Bringing old stories to new audiences
Tucked away in a quiet residential neighbourhood near Edmonton’s downtown core is the Prince of Wales Armouries, a fortress-like brick building dating back more than a century. Over the years, it has served as a training base for military operations, the home of non-profit organizations like the Edmonton Food Bank, numerous Cadets groups and even a community league or two.
Fittingly, the historical building now acts as a dedicated heritage centre, home of the City of Edmonton Archives, the Loyal Edmonton Regiment Museum, and the Edmonton Heritage Council, among others. For many of these historically focused tenants, the Armouries are a chance to bridge old with new, and to help Edmontonians connect with the people, places and objects that have shaped their city.
“What I love about this location, is not only that it’s central, but that it offers us this amazing perspective of the city as it’s growing. In the last few years, as there’s been a lot of development with the Royal Alex and the emerging health complex there, and of course Rogers Place and the extension of downtown… we’ve had front-row seats for all of it,” says David Ridley, executive director of the Edmonton Heritage Council. “It’s really an exciting confluence of so many things.”
As the executive director of a relatively young organization, Ridley is no stranger to transformative growth. He’s been on staff with the EHC since it was founded in 2009, incubated within the Edmonton Arts Council. This close relationship with the Arts Council was of huge benefit for EHC’s foundational years, as it allowed the young EHC a chance to tap into EAC’s already well-established knowledge as it formed its own organizational structure.
But it wasn’t long after Ridley took on the role of executive director in 2012 that he began looking for a new, separate space for the organization. With EHC’s foundation now set, he was ready to build its capacity. When he learned of recently renovated space available in the Prince of Wales Armouries, he knew it would be the perfect home.

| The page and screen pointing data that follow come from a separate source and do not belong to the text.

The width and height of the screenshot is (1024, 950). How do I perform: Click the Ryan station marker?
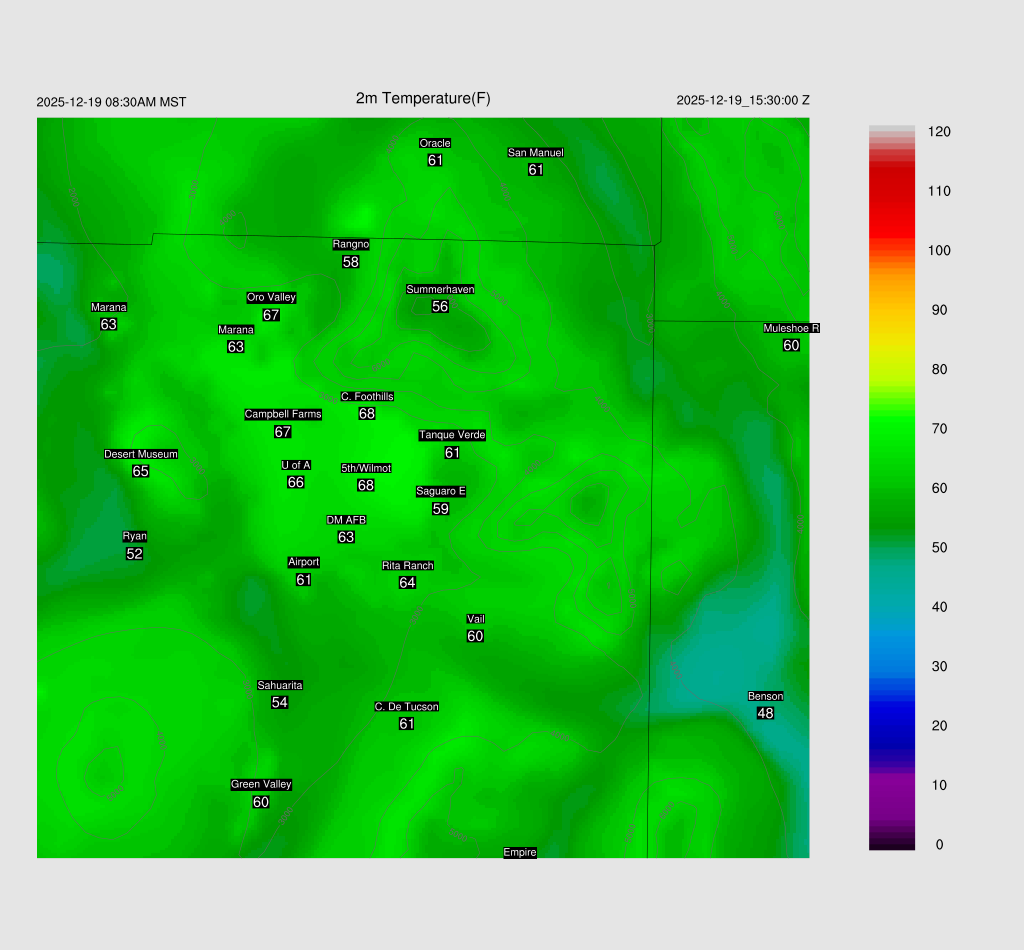pyautogui.click(x=134, y=537)
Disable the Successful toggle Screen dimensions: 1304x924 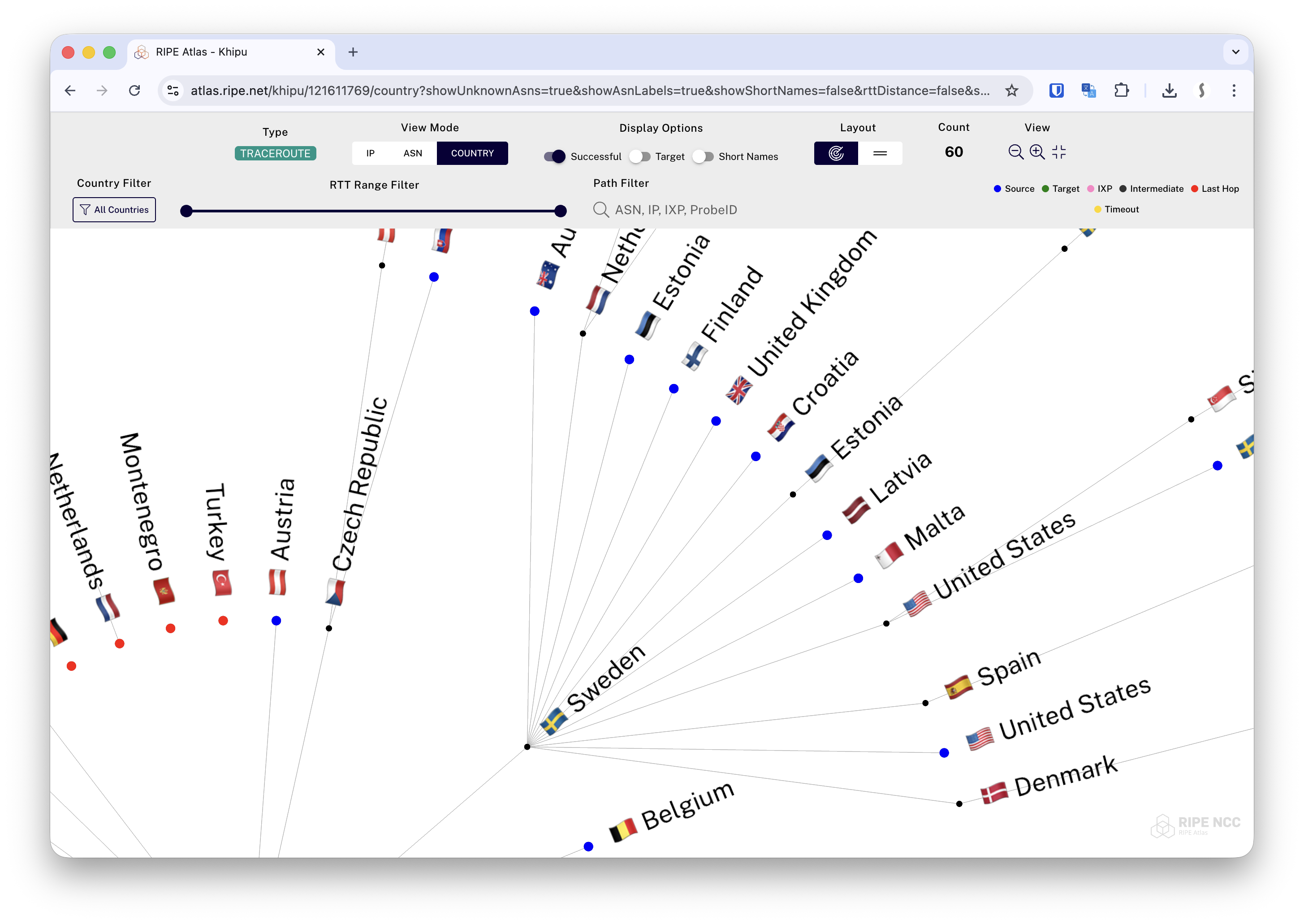[555, 156]
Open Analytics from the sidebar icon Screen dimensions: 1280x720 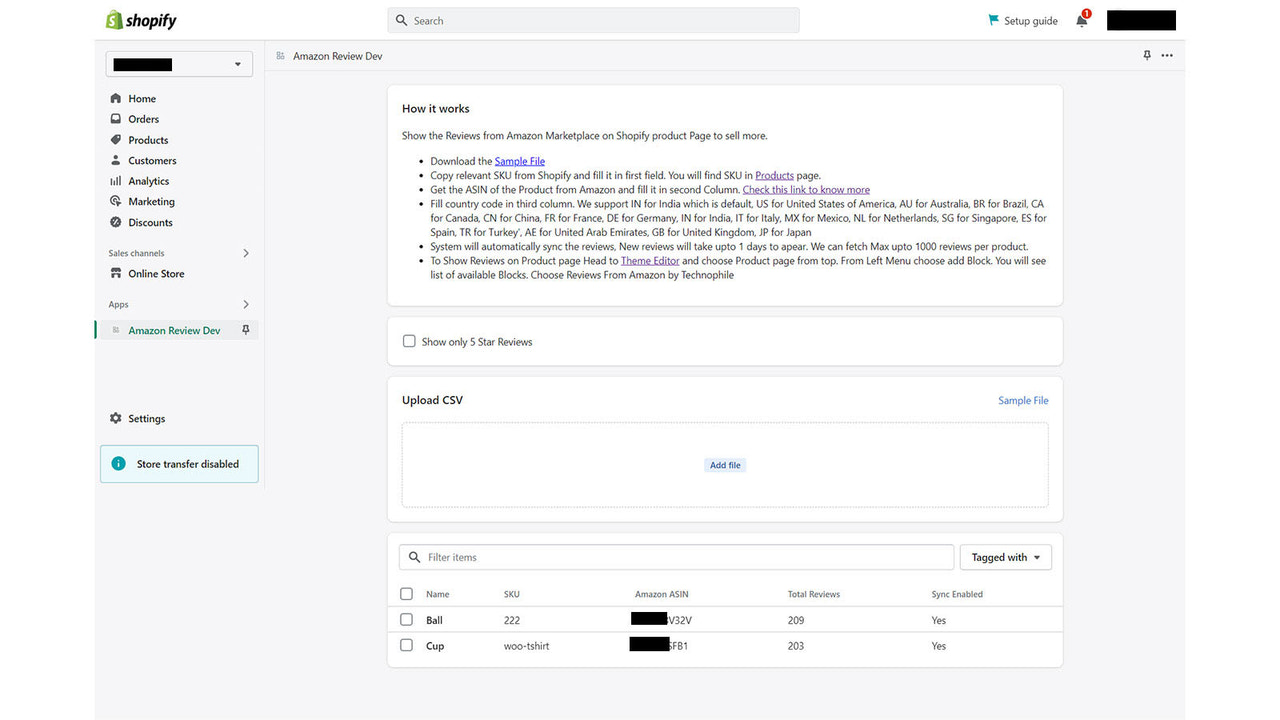(118, 181)
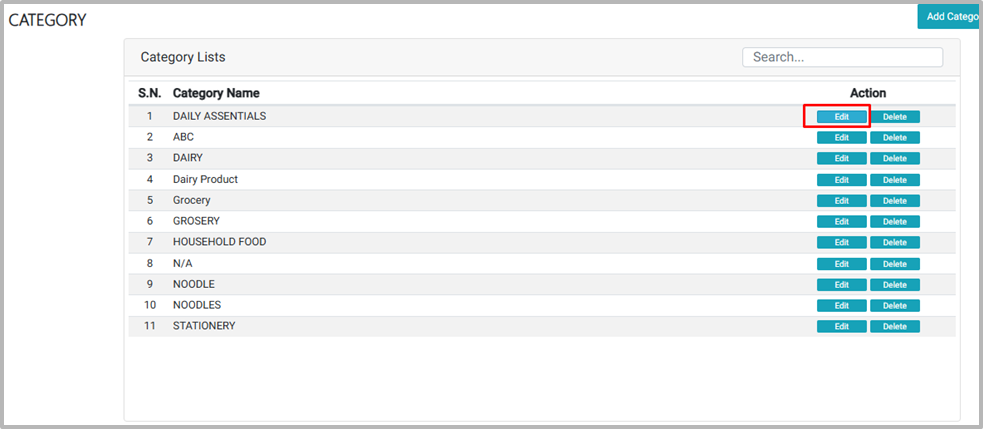Image resolution: width=983 pixels, height=429 pixels.
Task: Delete the N/A category
Action: 894,264
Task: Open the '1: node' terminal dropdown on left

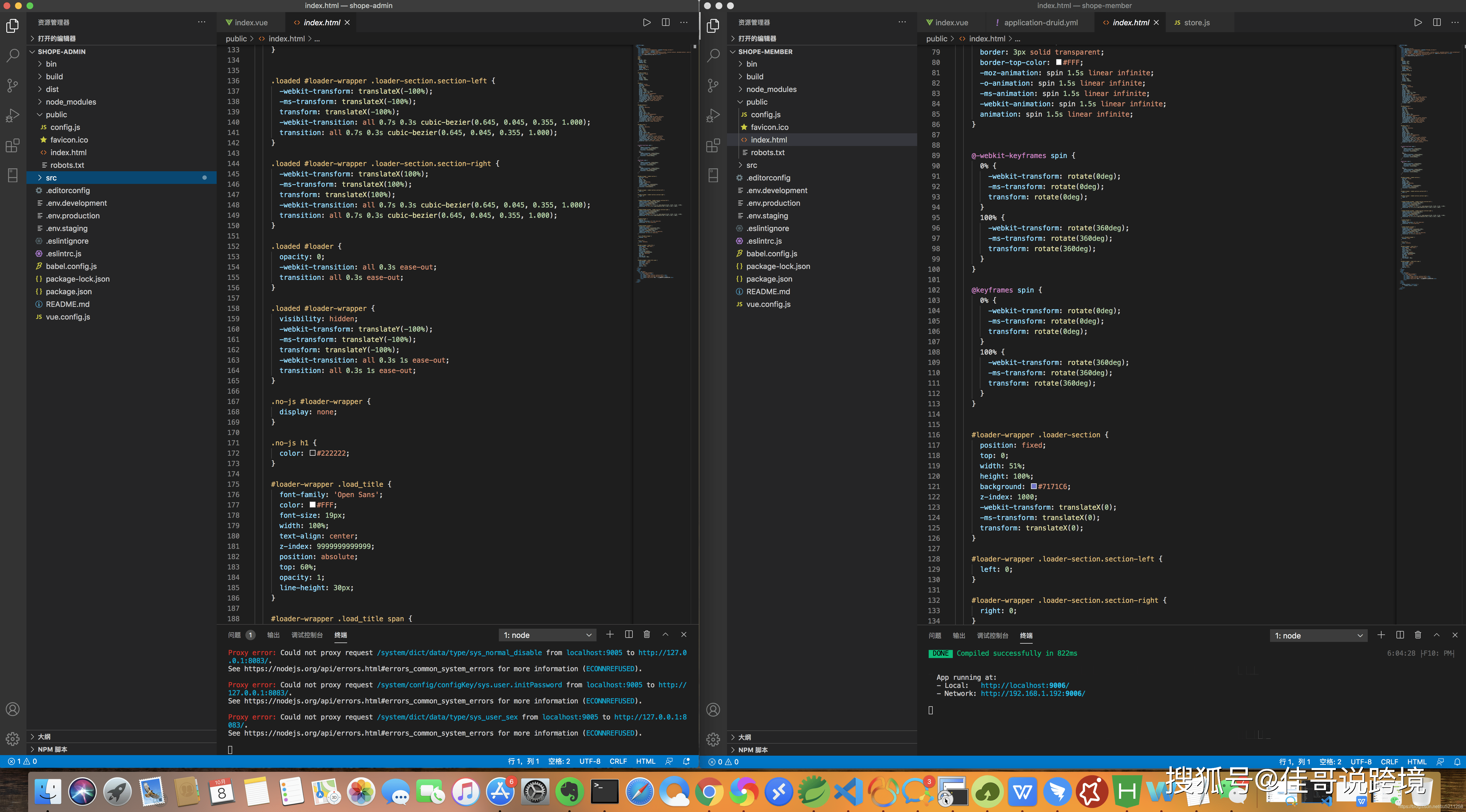Action: point(547,635)
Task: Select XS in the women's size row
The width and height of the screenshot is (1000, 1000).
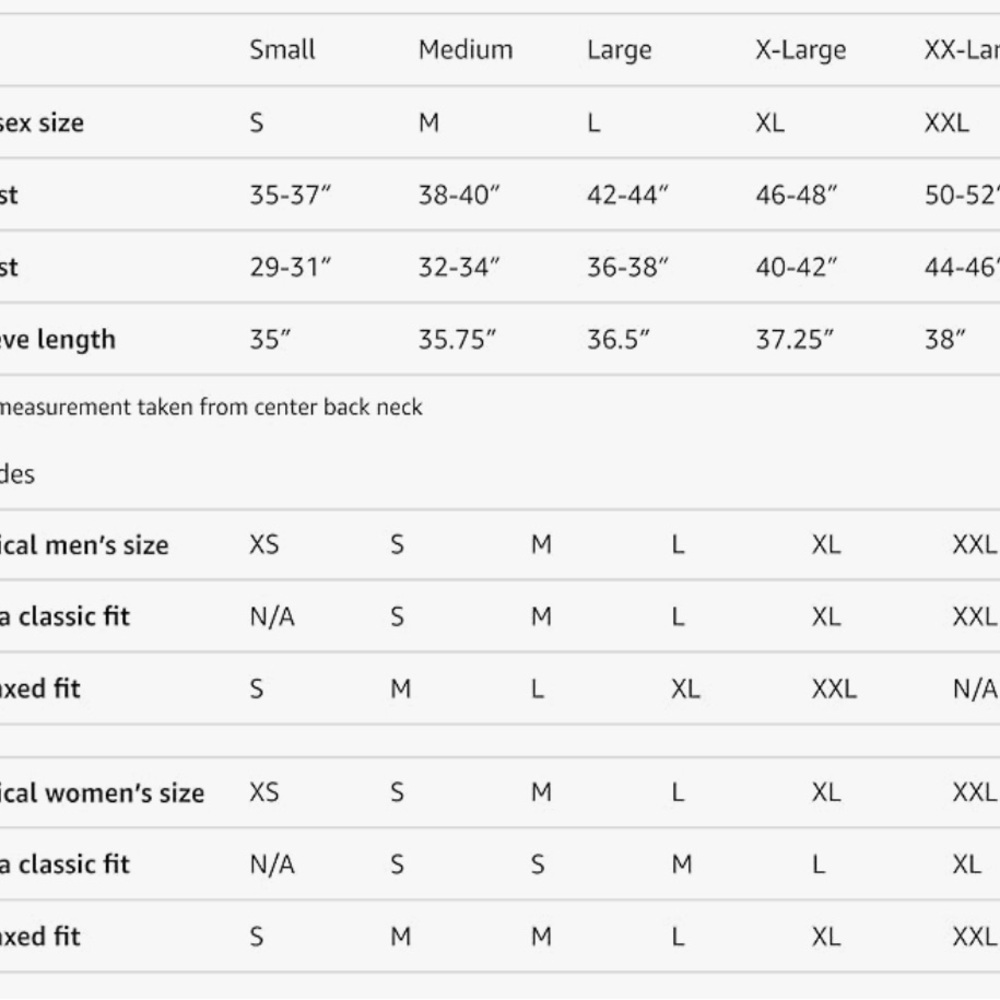Action: [x=264, y=793]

“We didn’t look elsewhere. We knew this is where we wanted to be,” he laughs. The recent renovations meant that mechanical systems and drawings were up to date and easily accessible. It also meant that few structural changes would be needed to make the space their own.
“I’d say we exist to help convene conversation. So whether that’s in the form of a board or committee meeting, or discussions with the community, we wanted to find a space that could allow us to have more of these conversations,” he says. “So, sitting down with the architects and planning out this new office, we had the chance to create the spaces that we needed to do what I believe is the core of the work.”
Although the office required few major renovations, the project would still require a significant budget, which would be a challenge for the young organization. It was a catch-22: EHC needed the space to continue to grow, but financing the project’s construction up front would be a challenge.
Fortunately, thanks to EHC’s close relationship with the Edmonton Arts Council and other local non-profits, Ridley was well aware of SEF. After pricing out a plan for the project, he approached SEF. The resulting relationship proved to be invaluable.
“Even if we could have gone to a traditional bank for financing, it wouldn’t have been the same. I can confidently say this whole project would’ve had an entirely different feeling,” he says. “The relationship with SEF means we have a very manageable agreement, and we have a partner who is very understanding of our model. They understand what it means to build and grow and connect people in a city.”
Today the EHC office, located on the second floor of the Armouries, is a bright, modern space with plenty of natural light. The site offers plenty of free parking, as well as convenient access to a nearby LRT stop. It’s a curious mix of old and new, and the ideal location for community conversations and connections.